I have a similar problem with my Autohelm 3000 here in Germany.
I was looking for an AH 3000 windvane, but .....
Have you got any tips in regard to your difficulty ?
Pls give me a short info,
regards,

hadie8491


----------



## Idiens (Jan 9, 2007)

I found a chandler in the US which had a new Autohelm 3000, so bought it. Unlike my old one, the new one does not have a wind vane connection, it uses the Raymarine NMEA connection to a masthead wind sensor. The motor and the engagement lever are the same on both models. There might be some lurking around still.


----------



## mike dryver (May 13, 2006)

Idiens tell me more about this new autohelm with mast head sensor. numbers etc. if you can that would be greatly appreciated.


----------



## sailingdog (Mar 19, 2006)

I believe the Autohelm uses a SeaTalk connection, not an NMEA 0183 connection, to get the wind data from the ST60 wind instrumentation.


----------



## Idiens (Jan 9, 2007)

mike dryver said:


> Idiens tell me more about this new autohelm with mast head sensor. numbers etc. if you can that would be greatly appreciated.

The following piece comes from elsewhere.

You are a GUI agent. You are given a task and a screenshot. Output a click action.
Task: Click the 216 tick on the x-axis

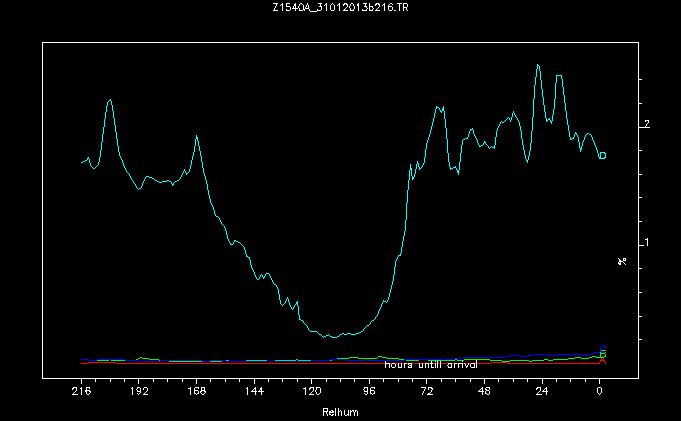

Well, I meant new in the sense of un-used. It is a later model of the Autohelm 3000 that I have, both have been discontinued I believe. The older model has four separate sockets for power, actuator, wind and remote control (?). The newer model only has power and actuator connections, but the power connection has three pins and the negative and third pin form a data link. SD- may be right that it is only SeaTalk, but I seem to remember the handbook said NMEA, so that it could take desired heading from several sources, for example GPS. If they had meant only SeaTalk they might have provided the standard connector for that, instead of a wire-it-yourself solution. But I will check next time - the handbooks are on the boat.


----------



## sailingdog (Mar 19, 2006)

On the more recent Autohelm units I've installed, the wind data was fed along a SeaTalk bus, and depending on the model, some had an NMEA 0183 connection for use with a GPS... but not all models had that.


----------



## Idiens (Jan 9, 2007)

My experience with Raymarine is that I would expect it to be SeaTalk only, but I'll come back on it.


----------



## Idiens (Jan 9, 2007)

Right again SD - SeaTalk, but with a paragraph about connecting to NMEA - which basically says, buy more Raymarine parts, then it will work with NMEA. A couple of pics of old an new Autohelm control boxes and a page from the manual of the new one.
http://i167.photobucket.com/albums/u149/Idiens/PIC00002.jpg
http://i167.photobucket.com/albums/u149/Idiens/PIC00001.jpg

ST3000 Wheel Drive Autopilot is the formal name.


----------